Vamos merecer aqui pequena nota, mas de capital importância, ou no mínimo objeto de curiosidade aos iniciados em estudos metafísicos, experimentos místicos e àqueles homens e mulheres de ciência que se debulham ante a “maravilha” da fisiologia humana, esta podre carcaça. Não, isso não é bonito. Todavia, convém contar. Mister Tupi Ali Joseph surpreendeu a todos quando solicitou ao indiozinho curumim-mirim a providência de um escalpelo, instrumento para dissecar o restinho de idéia do Tinhão Canhão, logo após a sua celestial partida. Vejam até onde vai o critério científico de um eminente índio. Era pura ciência, puro método. A intenção foi coletar elementos físicos cerebrais que justificassem os fundamentos do pensamento do líder branco. Assim, poder-se-ia, por exemplo, transplantar algo de gênio
para a cabeça de um índio tapado, o que melhoraria a sua
parcela de contribuição na vida. Embora sem êxito patente neste intento, caracterizou-se o espírito modernista antropofágico do índio. Provavelmente os homens das vanguardas botaram olho neste singular caso de “devoração”.

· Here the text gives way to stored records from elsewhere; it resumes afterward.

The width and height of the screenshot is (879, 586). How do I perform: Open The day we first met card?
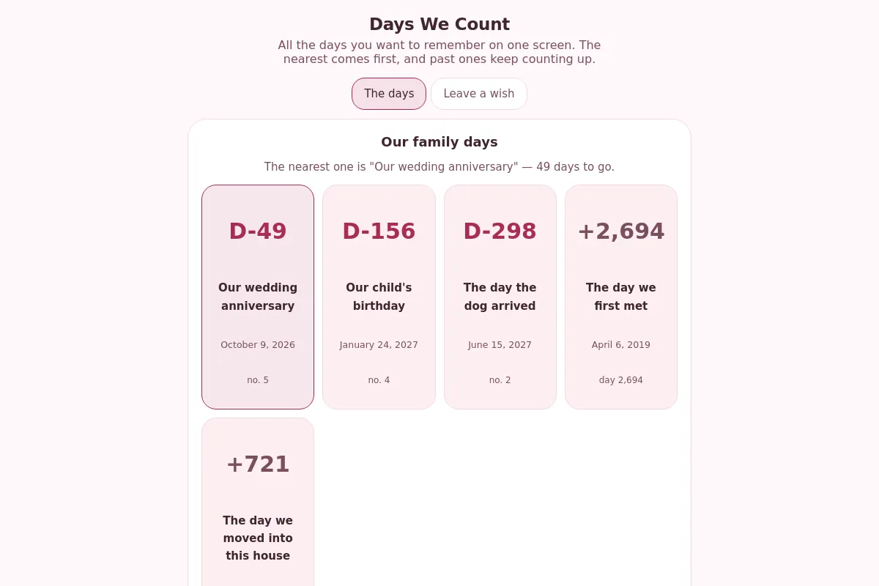[621, 297]
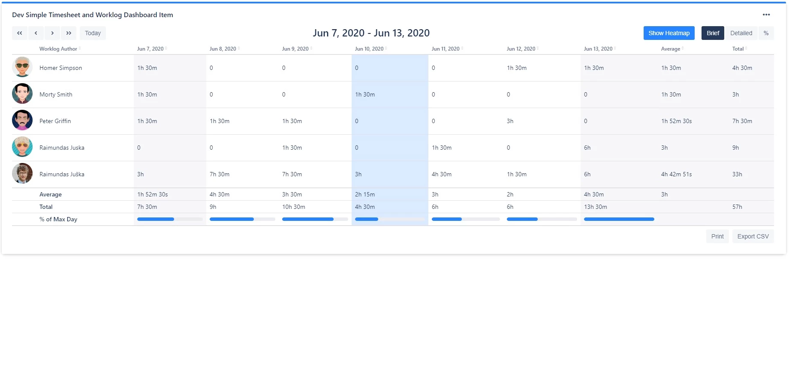The height and width of the screenshot is (386, 789).
Task: Switch to Detailed view mode
Action: [x=741, y=33]
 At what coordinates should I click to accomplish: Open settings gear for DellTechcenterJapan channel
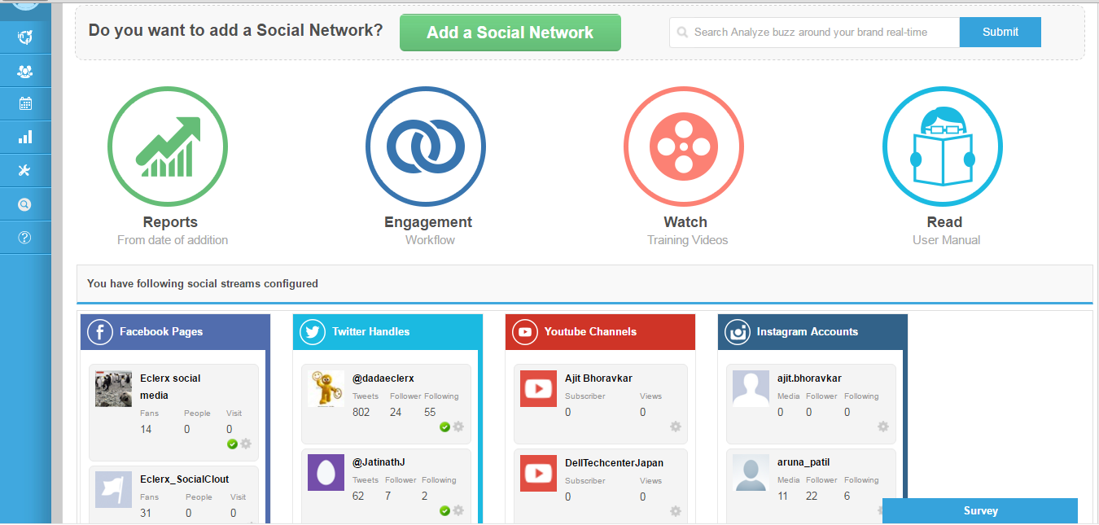[x=675, y=511]
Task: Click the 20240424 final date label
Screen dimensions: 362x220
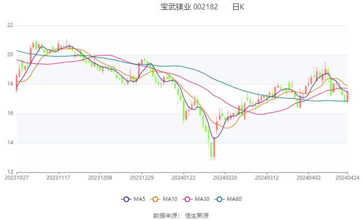Action: coord(347,177)
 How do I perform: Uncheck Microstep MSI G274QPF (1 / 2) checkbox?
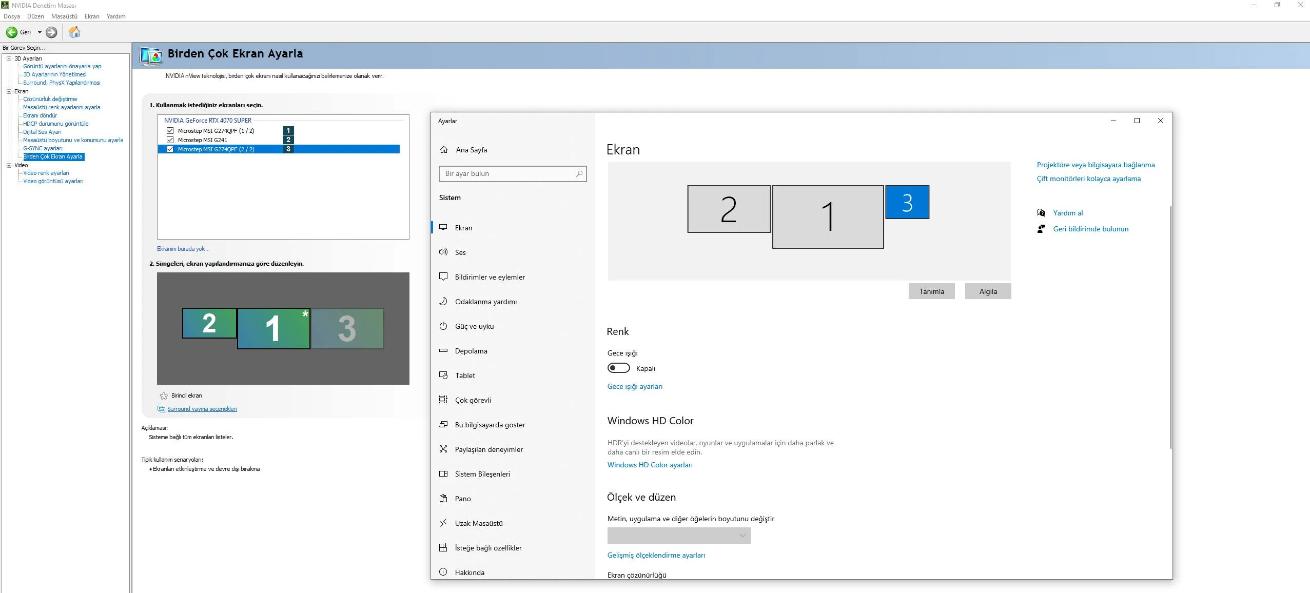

Tudo consumado, mortos enterrados com esmerada honraria, feridos curados e grandes projetos em andamento, a fazenda Guardinha transformou-se em laboratório social e abrigo fixo daquela miscelânea de gente desbravadora de terras alheias. As lutas e as conquistas continuaram desmensuradamente. Agora são mamelucos, cafuzos, pardos de matizes várias, mulheres ainda mais à-toa, velhas já em estado de estrelas-guia, cachorrada reformulada, jovens casais, novos filhos (os mais velhos vão gastando um tal “english” nas reuniões). Enfim, tudo aquilo prosseguiu, modernizado, base alfa, base gama, acampamentos, assentamentos, bandeiras...
Lá na casa do Tinhão tudo normal. Logo após a sua saída e, portanto, antes mesmo da sua viagem etérea, Leonor unira-se ao desmilinguido do Costinha. Não perdeu a macheza de mulher seguindo pelos anos afora mais bronca de Caxias. Há rumores de que seu caso com o tal Costinha vinha de tempos anteriores, numa sem-
-vergonhice cuidadosamente dissimulada. De fato, ela nunca serviu mesmo para acompanhar Tinhão Canhão, que saiu na boa e não perdeu nada desta vida.